Below is what I sent to the Journal.

My Rankings
These are based on my own rankings of the best places for young, professional singles, aged 20-29 in Who’s Your City?, as well as other rankings and surveys and my reading of current trends. The data are from Kevin Stolarick, additional analysis by Charlotta Mellander, and research assistance by Patrick Adler, my colleagues at the Martin Prosperity Institute.

1) New York City
The country’s largest city was the top destination for recent graduates according to the career-cast survey noted below. The city’s size affords migrants an economic diversity that simply cannot exist in smaller places. It’s the place to be if you’re in finance, fashion, entertainment, publishing, or even indie music. Also unparalleled is the city’s mythic status, as a place to test one’s mettle against the best and the brightest. One of the top five on my own rankings of the best places for young, single, 20-29-year-olds.

2) Washington, D.C
The public sector is ascendant and, in the eyes of many, Barack Obama is America’s coolest boss. These factors will only bolster Washington, D.C., a city that is already a hotbed of young talent. 45.9 percent of Washington, D.C.’s workforce has a bachelor’s degree or more, and young people enjoy positions of influence on congressional staffs and at think tanks. And it is a center for media, journalism, and blogging as well as high-tech. D.C. is the top city in my own rankings of best places for young singles aged 20-29. If I was 23 or 24 again, it’s where I’d head.
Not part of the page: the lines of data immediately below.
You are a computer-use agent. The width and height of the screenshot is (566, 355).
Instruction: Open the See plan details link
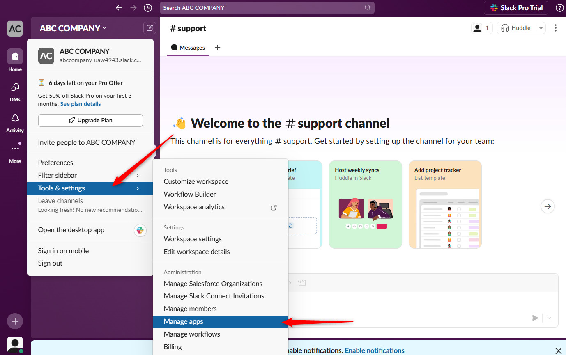[81, 104]
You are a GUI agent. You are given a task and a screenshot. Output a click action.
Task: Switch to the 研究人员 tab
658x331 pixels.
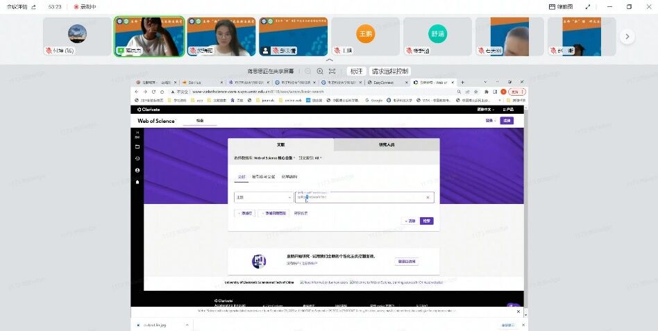tap(386, 145)
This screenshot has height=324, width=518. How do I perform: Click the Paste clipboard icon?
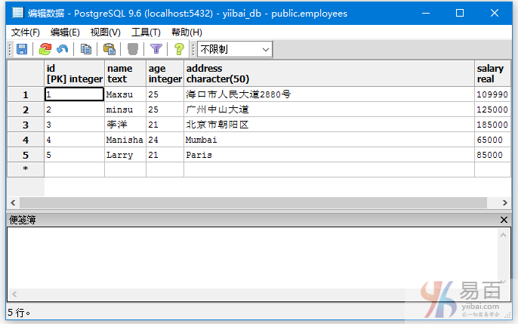coord(109,49)
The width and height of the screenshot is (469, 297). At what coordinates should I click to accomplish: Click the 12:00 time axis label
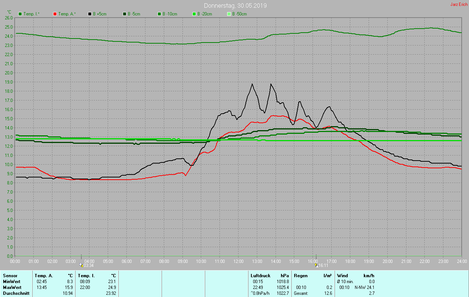pyautogui.click(x=239, y=261)
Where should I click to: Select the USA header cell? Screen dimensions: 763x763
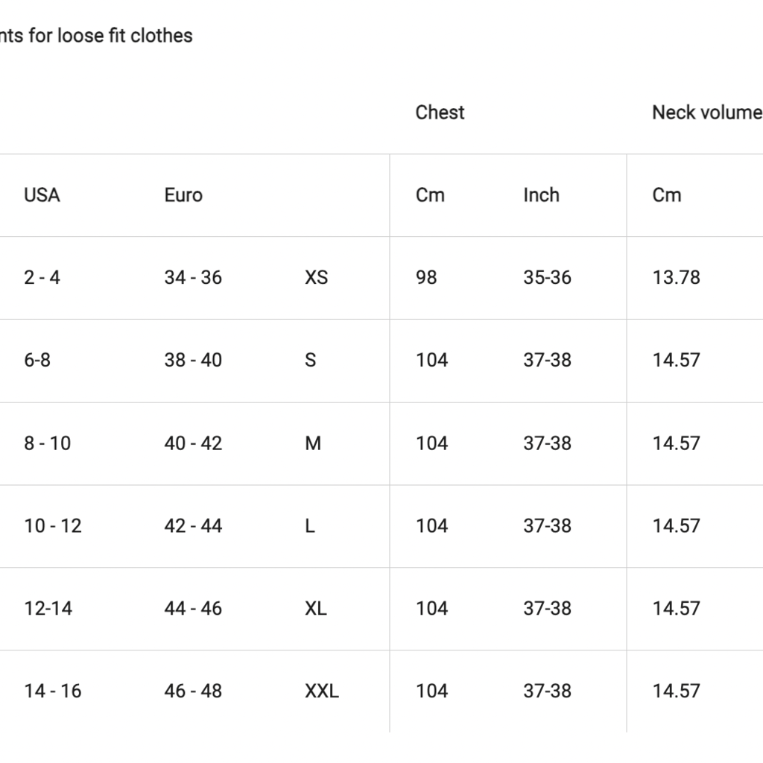point(42,195)
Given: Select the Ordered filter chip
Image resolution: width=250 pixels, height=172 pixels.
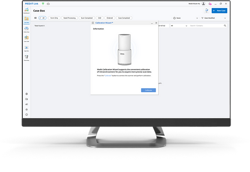Looking at the screenshot, I should point(110,18).
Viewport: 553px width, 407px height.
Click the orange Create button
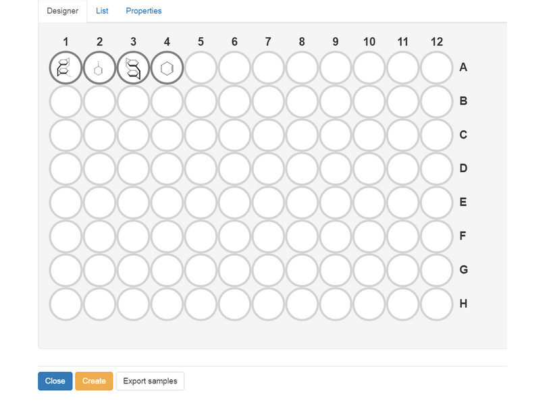pos(94,381)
3) San Francisco/ Silicon Valley
Still the world’s high-tech hot spot. One of the top five on my own rankings. Great quality of life, a large stock of smart, driven young people, and fantastic restaurants and outdoor activities.

4) Chicago
If management or industry is your thing, Chicago is the place to be. It’s the talent magnet for the midwest and beyond, drawing driven young people by the droves. It has great amenities, great nightlife, a spectacular waterfront, great restaurants, and it’s affordable.

5) Boulder/ Denver
Yes, it’s smaller than the others, but it packs a real punch. Boulder ranked No. 1 among all U.S. destinations on my own rankings of the best places for young singles 20-29. Now add in Denver and it has the size and scale to be a great place for young professionals. It has thriving, high-tech industries about the best outdoor recreation – from skiing to cycling – to be had anywhere.

6) L.A.
If you want a career in film, entertainment, fashion, or music, it’s the place to be. Sure, it’s crowded, pricey, and the traffic is horrible, but it has abundant sunshine, great temperatures, unbelievable beaches, and fantastic restaurants.

7) Boston
It’s always been a great “stay-over” town for the thousands of regional college grads. This year, it surpassed NYC as the No. 1 destination for Harvard grads. It’s the world center for management consulting with strong finance and high-tech industries. Not to mention a great place to stick around, work for awhile, and go back to grad school.

8) Seattle
A high-tech and lifestyle mecca in its own right with Amazon, Microsoft, and more. It’s also a center for cutting-edge retail with Starbucks, Costco, and REI. Quality of place by the boatloads.

9) Austin
What can you say about a place whose motto is “Keep Austin Weird”? It remains a high-tech player, with great quality of life that’s affordable. It’s the indie music capital of the universe with SXSW and Austin City Limits and a great array of local venues. Plus, with residents like Lance Armstrong, it’s a cyclist and outdoor enthusiast’s paradise.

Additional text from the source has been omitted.